There's a monastery of Poor Clare Nuns less than two miles from our house. Unfortunately, their semi-public Mass is at the same time as our Morning Prayer, so I rarely get to go. But today I was out of the house early to drop off a brother at a doctor's appointment, so I was able to attend Mass at the monastery.
They really are something to see. All of these women, young and old, living an enclosed, secret life. They don't do or accomplish anything by the world's standards. But we almost instinctively recognize the holiness of their hidden life.
It's important for us who live in the world (though hopefully not of the world!) to remember the contemplatives, the recluses, the hermits. Many who don't understand our faith learn to appreciate us Christians from what we do. We work on the side of the poor. We seek non-violence and a more humane world.

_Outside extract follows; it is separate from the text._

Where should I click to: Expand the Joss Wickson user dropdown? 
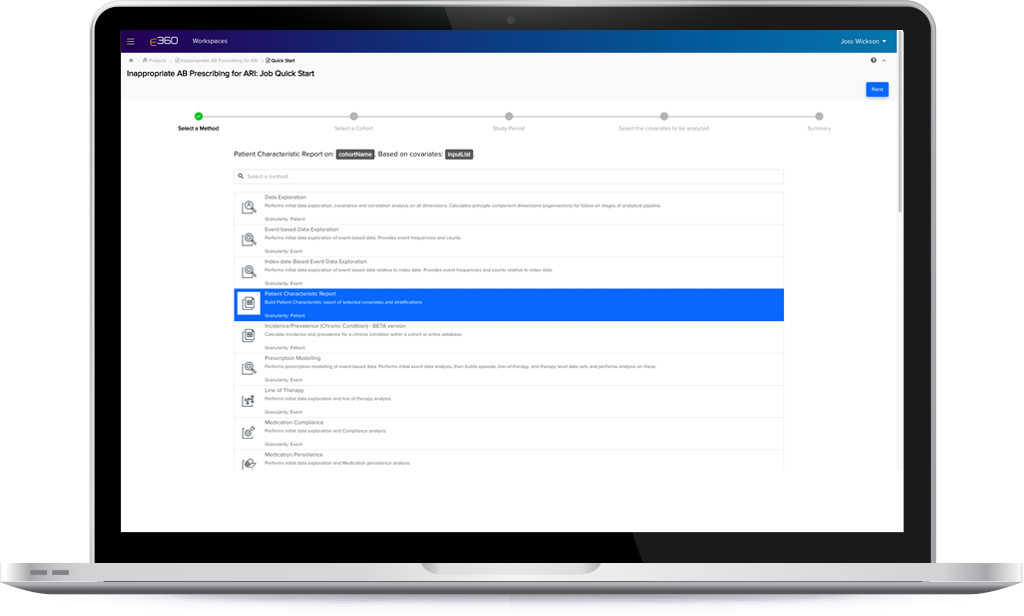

And there's nothing wrong with this; Jesus himself warned us that we could recognize true and false disciples by their fruits.
But we must remember that our Christianity, our faithfulness does not depend on what we do or what we accomplish. If we allow ourselves to absorb the world's standards of visible results and productivity, our religion will turn into what one of my theology professors called a "grim activism." Social justice is important, but it is not the standard by which everything else is measured.
Christianity is not, in the first place, about what we do, but about what God has accomplished and continues to do. God has adopted us into the life of the Trinity through the humanity of Christ. Whatever good works we do in response to this great gift, great. But just to appreciate the gift full time is enough for those who have enough love.